Task description:
Return verbatim the lines that run from the one holding "Task: Show next thumbnails with right arrow" to the end of the listing, both ends included, without the pictures.

Record set:

● ● ● ● ●

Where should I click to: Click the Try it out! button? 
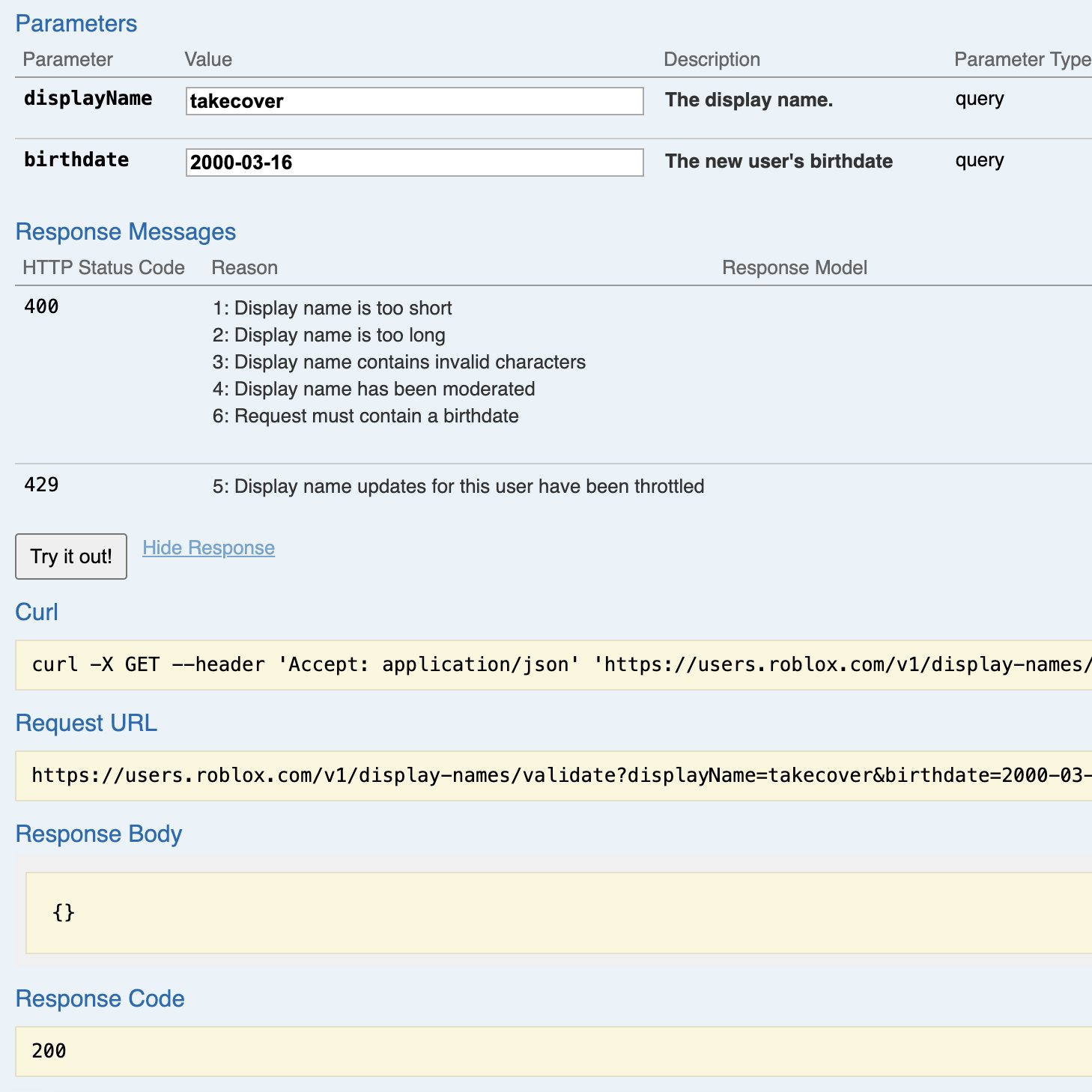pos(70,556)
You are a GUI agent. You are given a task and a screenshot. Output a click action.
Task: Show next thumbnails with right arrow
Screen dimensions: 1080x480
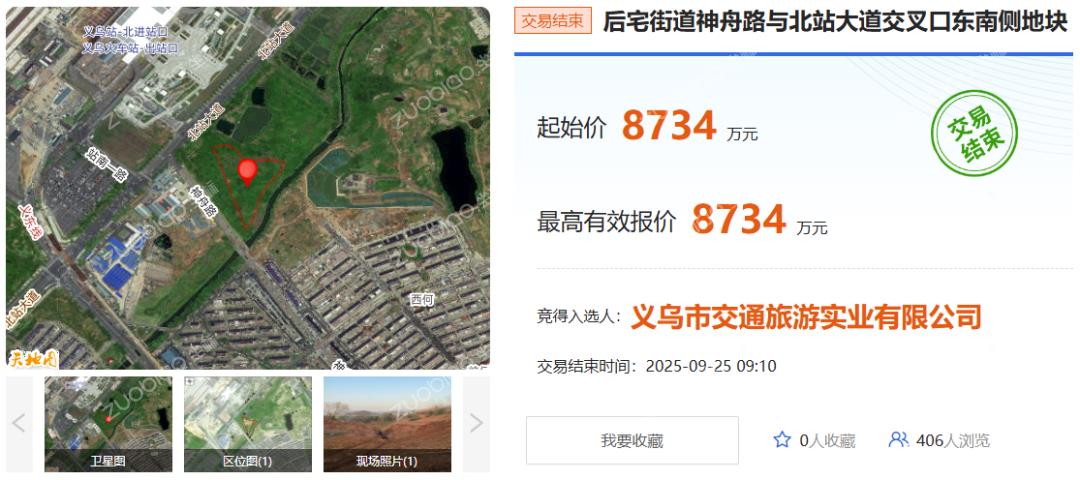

● ● ● ● ●

Exercise answer:
Task: Show next thumbnails with right arrow
Screen dimensions: 1080x480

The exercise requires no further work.